The RS e-tron GT showed up packing 912 horsepower from its dual electric motors, a 105-kWh battery, and a price tag of $189,595 as tested. It wore Pirelli P Zero PZ4 tires on 21-inch wheels, the same rubber fitted to the first-generation Porsche Taycan Turbo S that Car and Driver lapped back in 2020. Compared to that closely related Porsche, the Audi was 4.6 seconds quicker, improving in every single sector of the track.

There is, however, one embarrassing catch. The RS e-tron GT has a top speed limiter set at 153.8 mph, and it hit that wall twice during the lap — once past the start/finish line for two and a half seconds and again briefly on the Back Straight. Free speed, left on the table by an electronic leash.

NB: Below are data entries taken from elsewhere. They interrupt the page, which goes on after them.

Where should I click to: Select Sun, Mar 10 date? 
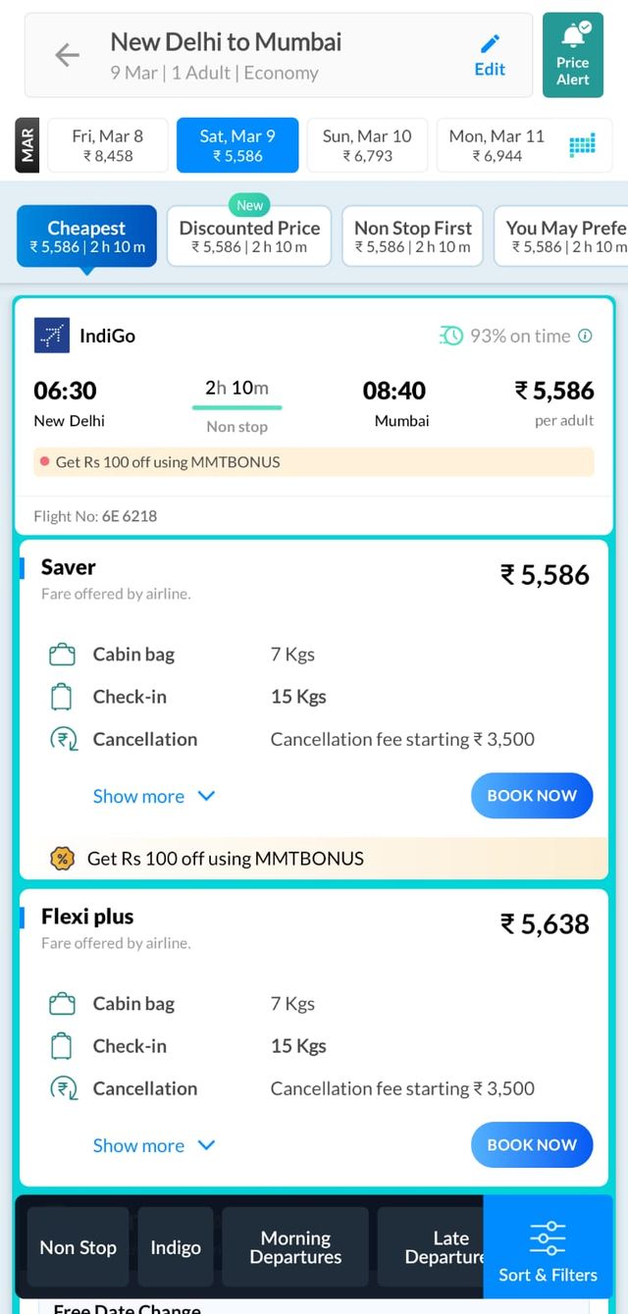367,145
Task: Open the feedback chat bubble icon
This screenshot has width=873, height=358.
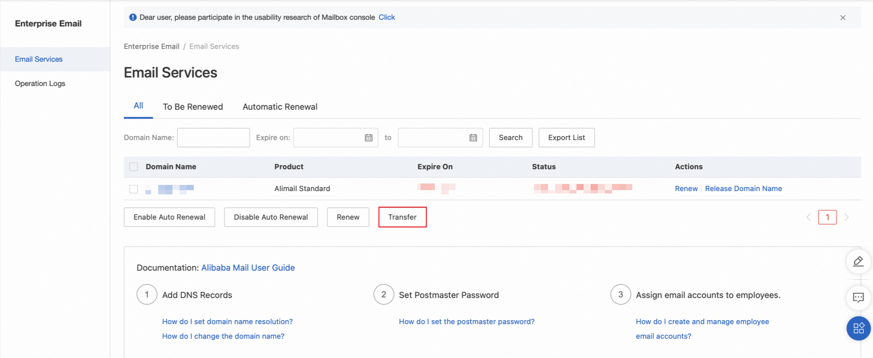Action: 858,297
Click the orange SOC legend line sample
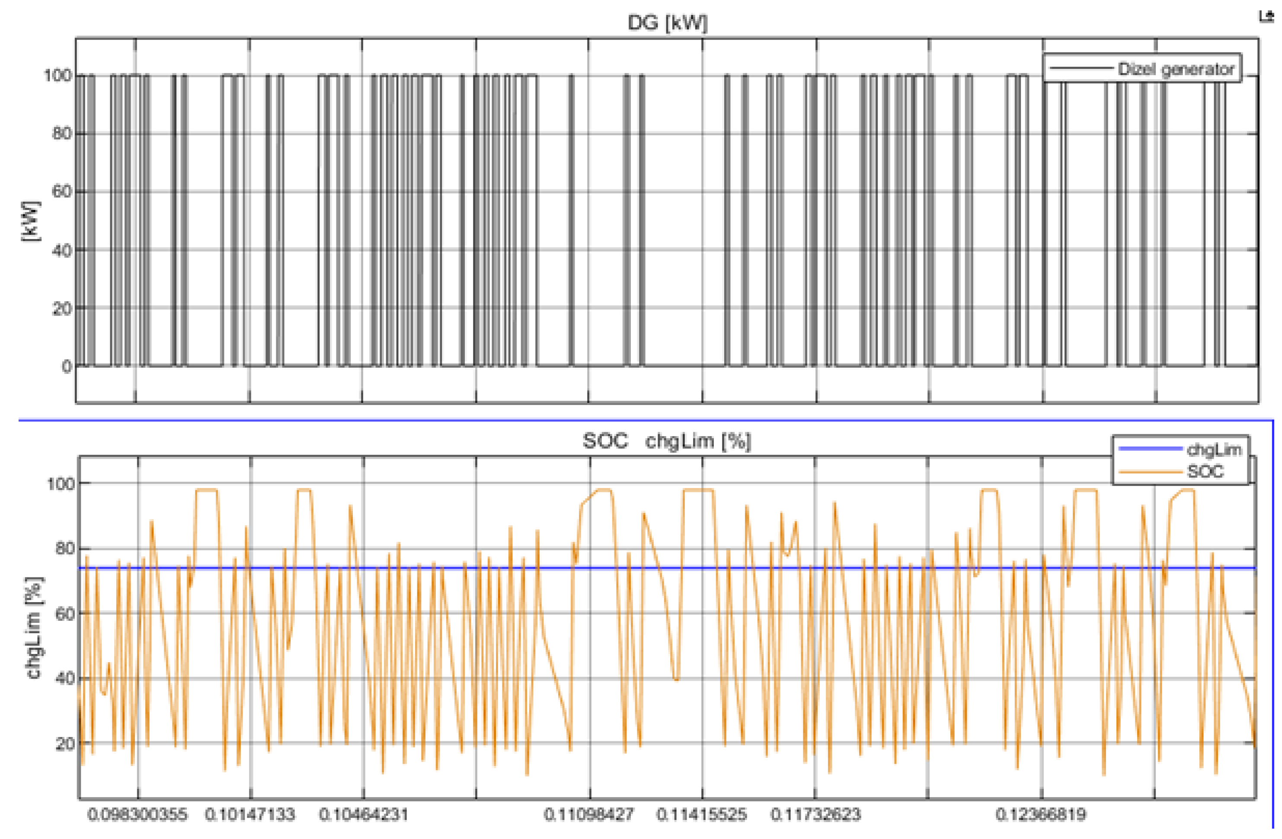 1149,472
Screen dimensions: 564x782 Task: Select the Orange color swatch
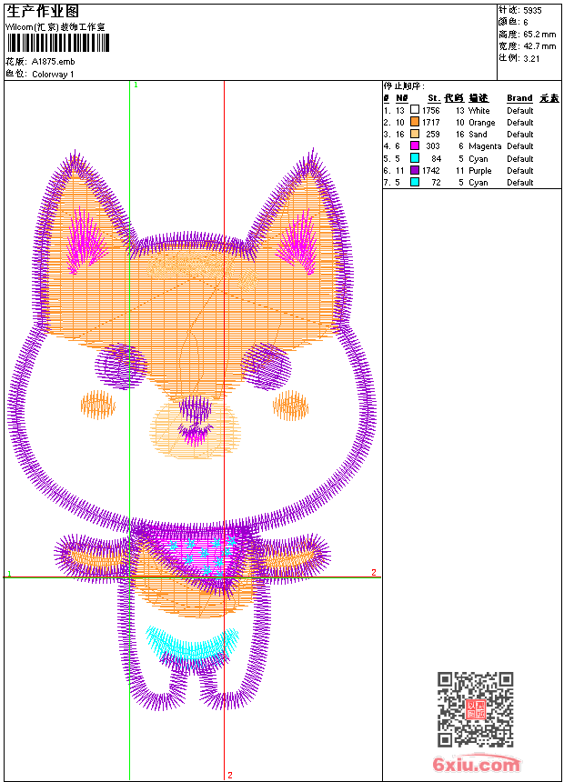coord(415,123)
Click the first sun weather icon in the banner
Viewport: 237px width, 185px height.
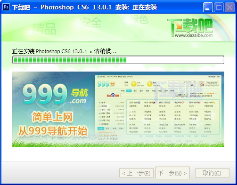[134, 84]

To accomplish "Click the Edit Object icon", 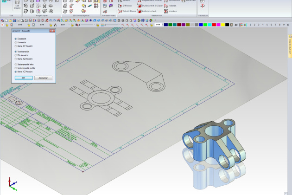I will (x=17, y=7).
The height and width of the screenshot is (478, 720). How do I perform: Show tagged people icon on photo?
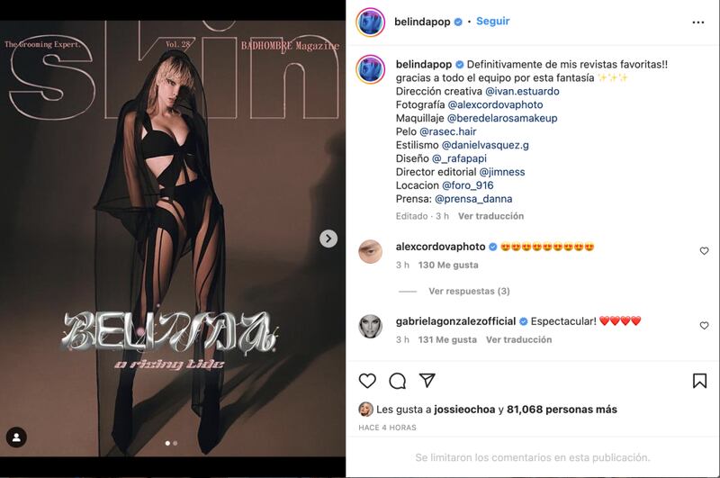pos(16,437)
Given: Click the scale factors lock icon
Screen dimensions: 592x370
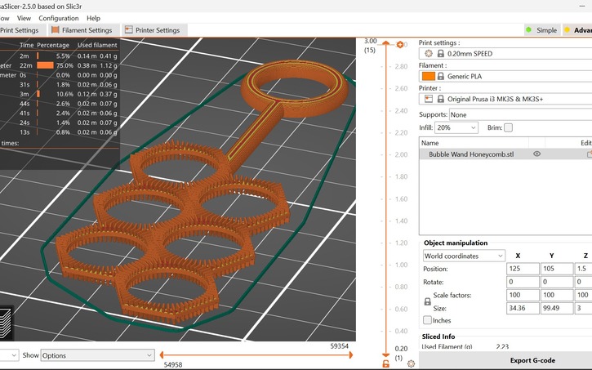Looking at the screenshot, I should pyautogui.click(x=427, y=301).
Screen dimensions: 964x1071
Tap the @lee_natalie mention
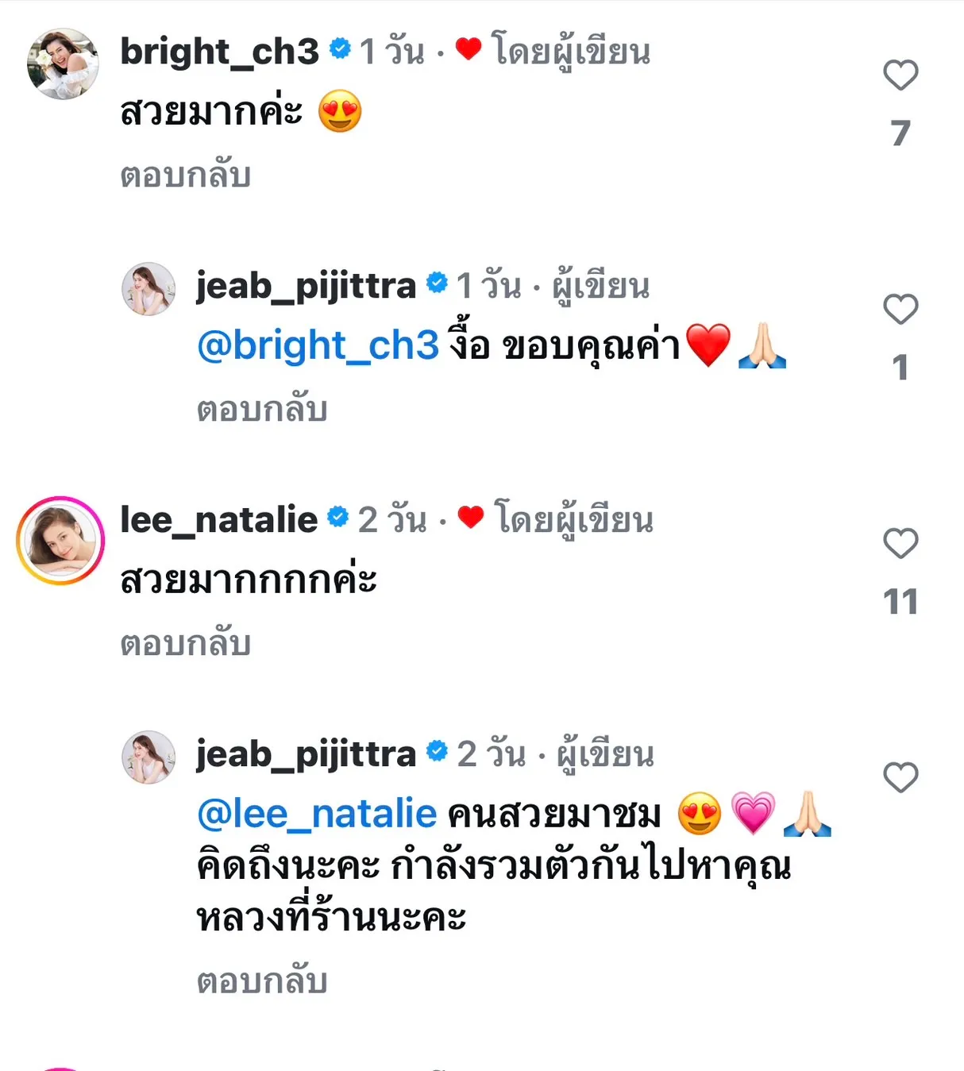coord(317,815)
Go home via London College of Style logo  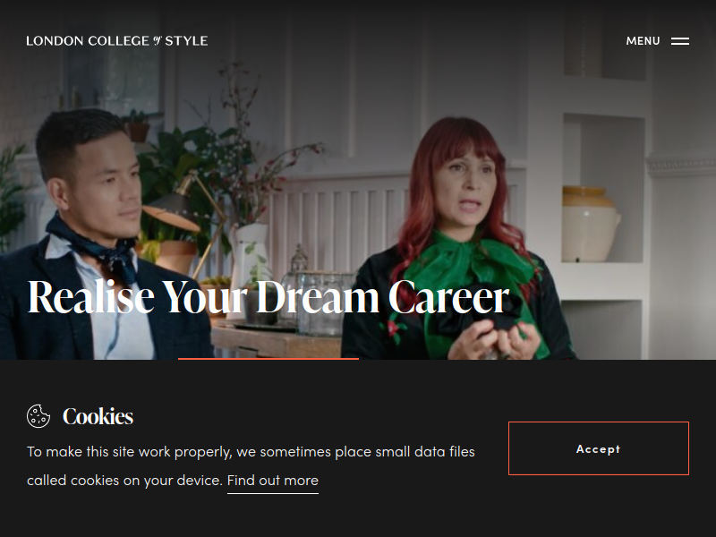117,40
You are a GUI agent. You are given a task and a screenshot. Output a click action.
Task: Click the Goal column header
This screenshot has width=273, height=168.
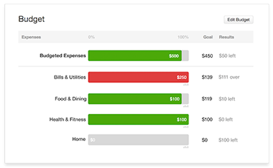208,37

It wasn’t a disaster, but it was a reminder that even the most powerful EVs still play by different rules than their combustion counterparts.

What made the bigger impression on the Car and Driver team was the active suspension. The RS e-tron GT shares its dampers with the Porsche Taycan Turbo GT, but Audi tuned them differently. Where the Taycan felt twitchy and nervous over the violent curbing in VIR’s Climbing Esses, the Audi simply swallowed the bumps whole.

The testers called it the best bump absorption they’d experienced from any car at Lightning Lap, a claim that carries serious weight given the decades of testing behind it.

That composure translated directly into driver confidence. The team noted they didn’t need many laps to find the car’s limit — it was immediately approachable and easy to push hard. Tire supply was limited, so they only had a handful of attempts, but it didn’t matter. The RS e-tron GT delivered on its first real push.

The 2:50.6 time ranks 69th overall in Lightning Lap history and fifth among the 11 EVs that have been lapped over the years. It trails the fastest electric four-doors, which bring more power and significantly more tire to the fight. But its placement among legendary combustion machines says plenty about how far EV track performance has come.

Beyond the racetrack, the RS e-tron GT remains Audi’s flagship performance machine. It rockets to 60 mph in 2.4 seconds with launch control engaged, charges from 10 to 80 percent in roughly 18 minutes on a 320-kW DC fast charger, and wraps it all in a cabin lined with Nappa leather, Alcantara, and forged carbon. The flat-bottom, flat-top steering wheel with its red Boost and RS buttons feels lifted from a proper race car.

The RS e-tron GT starts at $170,500, which puts it squarely in supercar territory. Whether that price holds up over time is another question entirely — these electric flagships have historically depreciated fast and hard. Someone shopping in 2029 might find a stunning deal on a lightly used example.

But right now, the numbers from VIR are the headline. A 5,170-pound electric sedan running with Corvette ZR1s and Ferrari F12s isn’t a novelty anymore. It is the new reality. And that 153.8-mph speed limiter? Remove it, and the gap closes even further. The electric performance era isn’t coming. It is already here, getting faster every year.